1968 - Mark Kurlansky [100]
But in practice, the Cultural Revolution was both brutal and disastrous. Teenagers walked up to adults and ordered them to replace their shoes because they had been made in Hong Kong. Girls forcibly cut the long hair off women. The army protected libraries and museums from the Red Guard, who wanted to destroy everything that wasn’t ideologically pure. Scholars were assaulted and publicly humiliated for knowledge of foreign languages. Given the extreme reverence for elders in the Chinese population, this behavior was even more shocking than it would have been in a Western country. Gradually society was becoming paralyzed by an almost universal fear. Even the Red Guard itself was split between students whose families were workers, peasants, soldiers, cadres, or martyrs of the revolution—“the five kinds of Red” singled out for special treatment—and the students from bourgeois backgrounds.

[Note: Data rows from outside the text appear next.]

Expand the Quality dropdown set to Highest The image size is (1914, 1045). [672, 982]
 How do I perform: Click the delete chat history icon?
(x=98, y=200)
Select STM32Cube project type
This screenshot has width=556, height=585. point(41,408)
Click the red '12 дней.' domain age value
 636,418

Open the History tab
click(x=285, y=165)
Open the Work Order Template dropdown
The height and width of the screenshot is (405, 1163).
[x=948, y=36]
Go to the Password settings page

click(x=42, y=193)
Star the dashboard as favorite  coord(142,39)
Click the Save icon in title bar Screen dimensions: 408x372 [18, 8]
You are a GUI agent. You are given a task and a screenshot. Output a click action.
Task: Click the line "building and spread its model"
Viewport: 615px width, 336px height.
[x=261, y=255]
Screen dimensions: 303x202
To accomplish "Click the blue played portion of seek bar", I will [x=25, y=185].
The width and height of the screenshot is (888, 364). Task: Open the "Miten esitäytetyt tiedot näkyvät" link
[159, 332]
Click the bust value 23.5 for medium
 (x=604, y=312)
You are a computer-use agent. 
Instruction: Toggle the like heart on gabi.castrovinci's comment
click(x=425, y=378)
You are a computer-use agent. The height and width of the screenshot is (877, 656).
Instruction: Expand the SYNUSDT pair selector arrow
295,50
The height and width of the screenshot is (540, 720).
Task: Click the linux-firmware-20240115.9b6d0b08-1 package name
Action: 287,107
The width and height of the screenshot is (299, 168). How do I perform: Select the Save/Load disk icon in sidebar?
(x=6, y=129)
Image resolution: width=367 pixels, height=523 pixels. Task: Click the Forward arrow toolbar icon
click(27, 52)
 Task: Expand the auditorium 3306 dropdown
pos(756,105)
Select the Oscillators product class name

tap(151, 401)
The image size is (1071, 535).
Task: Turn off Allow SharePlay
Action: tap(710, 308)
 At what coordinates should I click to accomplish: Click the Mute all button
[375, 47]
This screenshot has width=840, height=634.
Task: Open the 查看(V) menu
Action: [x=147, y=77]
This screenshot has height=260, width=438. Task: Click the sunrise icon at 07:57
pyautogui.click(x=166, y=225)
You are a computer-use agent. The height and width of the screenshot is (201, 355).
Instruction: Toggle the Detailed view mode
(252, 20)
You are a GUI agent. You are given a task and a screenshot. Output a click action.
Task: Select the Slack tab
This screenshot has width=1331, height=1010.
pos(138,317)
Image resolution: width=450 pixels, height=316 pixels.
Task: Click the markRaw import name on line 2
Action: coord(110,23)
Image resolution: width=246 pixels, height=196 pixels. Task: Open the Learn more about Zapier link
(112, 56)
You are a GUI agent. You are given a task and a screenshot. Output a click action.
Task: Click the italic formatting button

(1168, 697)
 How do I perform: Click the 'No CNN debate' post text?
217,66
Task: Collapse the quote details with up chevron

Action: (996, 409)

Many of the world’s governments were less interested in the issue of Chinese revolutionary purity than that of Chinese political and economic stability. By 1968, for the first time in years there were signs of food shortages, caused by the Cultural Revolution. Western governments were even more interested in the impact the Cultural Revolution was having on the Chinese nuclear weapons program. China had become a nuclear power in 1964 and in 1966, the same year as the launching of the Cultural Revolution, had demonstrated the ability to deliver a warhead by missile to a target five hundred miles away. The program had not shown much progress since. This may have been one of the reasons that the Pentagon was not particularly alarmed by it, but others feared the Pentagon was too optimistic. Even with the instability of the Cultural Revolution, physicist Ralph E. Lapp warned in 1968 that by 1973 the Chinese would be capable of hitting Los Angeles and Seattle and they seemed on the verge of a hydrogen bomb, which in fact they did explode by the end of 1968.
1968 poster from China of the Cultural Revolution showing a Red Guard with a book of Mao’s teachings in hand. The caption says, “Establish a new standard of merit for the people: Just as the heroic 4th Platoon and Comrade Li Wen’chung worked to defeat selfishness and promote the common good, we should convert Chairman Mao’s most recent directive into action.”
(Library of Congress)
Cuba’s leaders were intrigued by the Chinese effort to purify their revolution. Revolutionary purity had been a favorite topic of the martyred Che, who had vehemently opposed all financial incentives because he feared they would corrupt the revolution. Castro was more pragmatic, and this disagreement, along with the fact that the actual revolution was over, led to Che’s decision to resign from government and move on to another revolution.
Castro had declared 1968 to be “the year of the heroic guerrillero.” It was to be a yearlong tribute to Che. As though obeying its own propaganda—the ubiquitous signs urging everyone to be like Che—the government itself actually became more like Che. Che, like the New Left, was scornful and distrustful of the Soviet Union, which he felt had compromised away all revolutionary principles. Castro began the year in an anti-Soviet spirit. He said that he expected to expand exports to the point where in two years he would no longer be dependent on the Soviets.